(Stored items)

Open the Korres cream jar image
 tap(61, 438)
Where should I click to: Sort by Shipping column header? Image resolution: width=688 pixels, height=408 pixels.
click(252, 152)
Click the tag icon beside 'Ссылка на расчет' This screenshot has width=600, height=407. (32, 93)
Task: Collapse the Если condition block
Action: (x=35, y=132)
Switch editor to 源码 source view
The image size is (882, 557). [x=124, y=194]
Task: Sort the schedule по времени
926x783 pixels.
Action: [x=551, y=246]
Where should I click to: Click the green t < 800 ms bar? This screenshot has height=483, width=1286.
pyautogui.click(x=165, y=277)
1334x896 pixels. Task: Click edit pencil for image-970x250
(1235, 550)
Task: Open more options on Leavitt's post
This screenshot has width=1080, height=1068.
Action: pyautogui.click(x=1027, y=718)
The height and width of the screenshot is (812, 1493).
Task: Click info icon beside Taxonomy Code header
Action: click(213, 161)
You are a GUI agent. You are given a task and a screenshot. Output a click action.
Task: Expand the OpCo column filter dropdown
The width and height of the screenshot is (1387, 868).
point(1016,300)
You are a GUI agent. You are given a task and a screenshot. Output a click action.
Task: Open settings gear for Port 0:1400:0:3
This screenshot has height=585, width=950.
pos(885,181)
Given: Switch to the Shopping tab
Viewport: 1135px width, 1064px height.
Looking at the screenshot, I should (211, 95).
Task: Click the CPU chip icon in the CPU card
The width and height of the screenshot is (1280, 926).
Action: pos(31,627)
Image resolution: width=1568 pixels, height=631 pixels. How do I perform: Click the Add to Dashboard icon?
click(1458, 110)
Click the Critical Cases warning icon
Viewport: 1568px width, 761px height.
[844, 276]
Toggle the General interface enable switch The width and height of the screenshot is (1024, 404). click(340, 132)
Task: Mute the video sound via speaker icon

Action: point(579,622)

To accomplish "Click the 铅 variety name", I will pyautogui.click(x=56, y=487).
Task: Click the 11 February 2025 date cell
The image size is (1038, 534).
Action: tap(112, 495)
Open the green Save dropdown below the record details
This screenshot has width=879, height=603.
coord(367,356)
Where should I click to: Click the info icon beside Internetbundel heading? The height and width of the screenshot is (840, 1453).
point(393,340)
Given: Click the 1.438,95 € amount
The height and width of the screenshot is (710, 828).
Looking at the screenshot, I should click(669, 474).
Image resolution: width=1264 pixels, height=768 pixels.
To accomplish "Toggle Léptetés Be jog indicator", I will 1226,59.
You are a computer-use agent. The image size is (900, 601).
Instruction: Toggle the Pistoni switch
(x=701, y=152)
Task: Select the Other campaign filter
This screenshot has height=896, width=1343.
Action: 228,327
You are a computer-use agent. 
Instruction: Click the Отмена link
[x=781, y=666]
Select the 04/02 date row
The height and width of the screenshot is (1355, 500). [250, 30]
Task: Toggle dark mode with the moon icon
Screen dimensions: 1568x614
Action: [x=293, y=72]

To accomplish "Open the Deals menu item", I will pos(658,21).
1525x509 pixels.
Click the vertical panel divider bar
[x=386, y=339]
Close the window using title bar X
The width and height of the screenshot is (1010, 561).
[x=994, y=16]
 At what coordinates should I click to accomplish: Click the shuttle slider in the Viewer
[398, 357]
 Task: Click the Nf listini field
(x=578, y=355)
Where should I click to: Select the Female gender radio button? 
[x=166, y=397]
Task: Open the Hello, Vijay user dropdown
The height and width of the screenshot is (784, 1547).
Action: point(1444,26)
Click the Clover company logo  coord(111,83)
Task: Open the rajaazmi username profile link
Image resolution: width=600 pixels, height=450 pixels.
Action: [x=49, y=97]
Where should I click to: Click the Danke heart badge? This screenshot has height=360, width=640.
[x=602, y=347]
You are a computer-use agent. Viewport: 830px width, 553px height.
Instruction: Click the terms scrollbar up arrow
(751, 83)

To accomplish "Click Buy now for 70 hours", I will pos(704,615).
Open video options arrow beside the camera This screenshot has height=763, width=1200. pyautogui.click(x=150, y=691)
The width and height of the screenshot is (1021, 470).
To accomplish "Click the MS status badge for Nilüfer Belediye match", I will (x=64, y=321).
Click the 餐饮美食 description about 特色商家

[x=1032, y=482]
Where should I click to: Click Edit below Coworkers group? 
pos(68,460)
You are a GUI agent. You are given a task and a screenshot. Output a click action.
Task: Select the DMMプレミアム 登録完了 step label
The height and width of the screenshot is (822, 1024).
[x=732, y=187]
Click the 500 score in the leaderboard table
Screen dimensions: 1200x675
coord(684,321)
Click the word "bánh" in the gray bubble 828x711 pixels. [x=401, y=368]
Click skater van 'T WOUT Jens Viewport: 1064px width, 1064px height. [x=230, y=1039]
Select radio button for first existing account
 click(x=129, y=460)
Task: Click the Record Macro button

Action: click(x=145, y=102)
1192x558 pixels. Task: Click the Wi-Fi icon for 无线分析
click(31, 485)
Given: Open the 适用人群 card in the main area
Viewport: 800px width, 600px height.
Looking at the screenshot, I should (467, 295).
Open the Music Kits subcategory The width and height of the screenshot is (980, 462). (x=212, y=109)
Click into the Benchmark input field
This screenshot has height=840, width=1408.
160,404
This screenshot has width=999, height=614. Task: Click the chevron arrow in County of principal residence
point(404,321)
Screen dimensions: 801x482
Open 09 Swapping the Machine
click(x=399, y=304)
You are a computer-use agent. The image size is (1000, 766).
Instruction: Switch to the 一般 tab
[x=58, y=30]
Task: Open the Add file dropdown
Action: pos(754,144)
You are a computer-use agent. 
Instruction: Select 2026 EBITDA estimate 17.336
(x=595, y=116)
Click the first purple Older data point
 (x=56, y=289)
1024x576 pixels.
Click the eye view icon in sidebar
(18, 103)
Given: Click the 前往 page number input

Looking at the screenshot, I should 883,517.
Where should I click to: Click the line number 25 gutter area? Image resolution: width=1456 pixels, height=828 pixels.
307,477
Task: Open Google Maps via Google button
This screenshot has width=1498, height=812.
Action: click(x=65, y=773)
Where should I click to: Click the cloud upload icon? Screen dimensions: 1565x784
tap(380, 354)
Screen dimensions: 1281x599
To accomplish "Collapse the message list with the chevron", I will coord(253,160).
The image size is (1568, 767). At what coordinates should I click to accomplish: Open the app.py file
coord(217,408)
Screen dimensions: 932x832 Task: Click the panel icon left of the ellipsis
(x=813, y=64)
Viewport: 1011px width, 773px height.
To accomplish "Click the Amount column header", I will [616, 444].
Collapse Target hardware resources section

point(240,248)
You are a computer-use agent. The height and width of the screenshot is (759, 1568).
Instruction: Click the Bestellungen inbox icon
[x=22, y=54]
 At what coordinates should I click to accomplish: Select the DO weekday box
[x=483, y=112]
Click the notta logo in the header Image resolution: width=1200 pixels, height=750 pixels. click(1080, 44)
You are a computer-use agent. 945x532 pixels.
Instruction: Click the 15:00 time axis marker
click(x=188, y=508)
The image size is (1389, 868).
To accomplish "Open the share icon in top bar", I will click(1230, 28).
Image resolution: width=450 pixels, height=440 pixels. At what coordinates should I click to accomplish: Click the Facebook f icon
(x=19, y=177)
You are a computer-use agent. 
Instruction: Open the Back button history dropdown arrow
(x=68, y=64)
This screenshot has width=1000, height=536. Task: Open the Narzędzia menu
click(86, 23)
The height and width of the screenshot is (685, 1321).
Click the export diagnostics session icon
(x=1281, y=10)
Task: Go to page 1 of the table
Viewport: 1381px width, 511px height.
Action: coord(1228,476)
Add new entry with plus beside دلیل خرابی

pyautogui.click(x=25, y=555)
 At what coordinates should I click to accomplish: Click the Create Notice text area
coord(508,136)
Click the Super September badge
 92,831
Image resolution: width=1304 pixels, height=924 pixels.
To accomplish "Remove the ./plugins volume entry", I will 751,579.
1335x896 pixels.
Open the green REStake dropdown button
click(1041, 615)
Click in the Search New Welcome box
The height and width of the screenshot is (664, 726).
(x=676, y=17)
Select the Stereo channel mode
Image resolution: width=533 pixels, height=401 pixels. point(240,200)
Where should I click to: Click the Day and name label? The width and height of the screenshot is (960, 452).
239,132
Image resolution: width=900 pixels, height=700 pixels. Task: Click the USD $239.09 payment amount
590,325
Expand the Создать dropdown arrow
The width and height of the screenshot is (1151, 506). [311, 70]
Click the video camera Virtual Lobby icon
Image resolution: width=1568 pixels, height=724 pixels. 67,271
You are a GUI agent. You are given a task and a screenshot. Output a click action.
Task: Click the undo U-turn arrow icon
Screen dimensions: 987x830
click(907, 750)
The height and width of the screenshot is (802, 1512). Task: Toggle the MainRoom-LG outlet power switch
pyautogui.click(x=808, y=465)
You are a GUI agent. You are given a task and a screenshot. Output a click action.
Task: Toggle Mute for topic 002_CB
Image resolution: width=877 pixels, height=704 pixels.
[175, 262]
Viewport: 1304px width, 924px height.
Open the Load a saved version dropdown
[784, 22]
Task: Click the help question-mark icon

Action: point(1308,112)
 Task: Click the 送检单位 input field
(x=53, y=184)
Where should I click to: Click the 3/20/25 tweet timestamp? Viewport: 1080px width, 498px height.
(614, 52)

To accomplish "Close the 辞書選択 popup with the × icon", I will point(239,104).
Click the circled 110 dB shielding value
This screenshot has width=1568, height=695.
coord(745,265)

EXERCISE DETAILS: Wherever a line in the data above holds "logo", copy that line.

ANSWER SPACE:
Click the Clover company logo  coord(111,83)
Click the notta logo in the header Image resolution: width=1200 pixels, height=750 pixels. click(1080, 44)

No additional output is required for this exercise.